Drop the pictures; give again exactly the lines from the one holding "Task: Click the Drukuj print link" through the end of the data.

══ DATA FOR THIS TASK ══

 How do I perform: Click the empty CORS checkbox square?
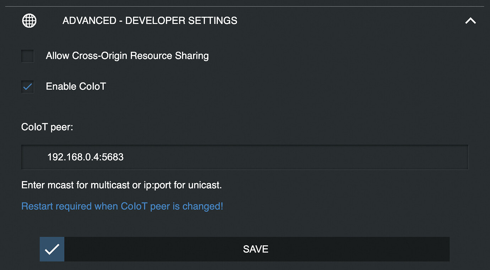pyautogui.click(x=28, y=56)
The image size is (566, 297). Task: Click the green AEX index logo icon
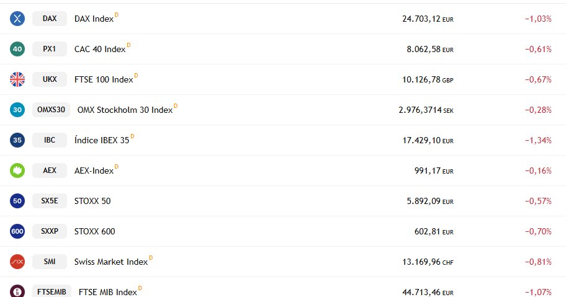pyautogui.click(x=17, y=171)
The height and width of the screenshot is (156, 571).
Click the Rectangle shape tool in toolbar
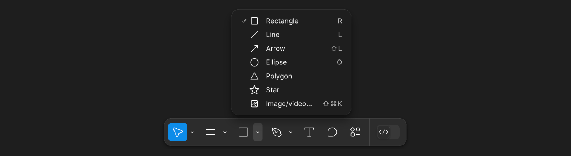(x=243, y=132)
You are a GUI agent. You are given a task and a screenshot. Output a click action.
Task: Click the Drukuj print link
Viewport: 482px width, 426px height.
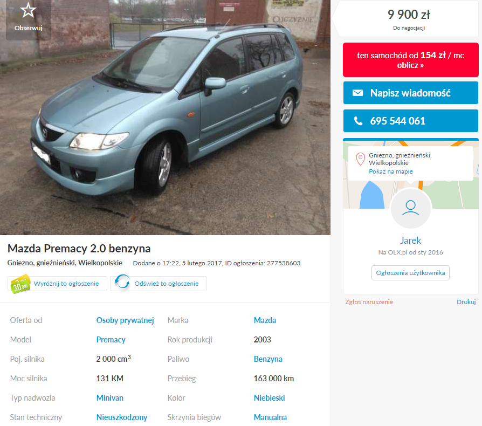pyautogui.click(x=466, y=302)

═══

### WRITTEN ANSWER
Task: Click the Drukuj print link
Viewport: 482px width, 426px height.
pyautogui.click(x=466, y=302)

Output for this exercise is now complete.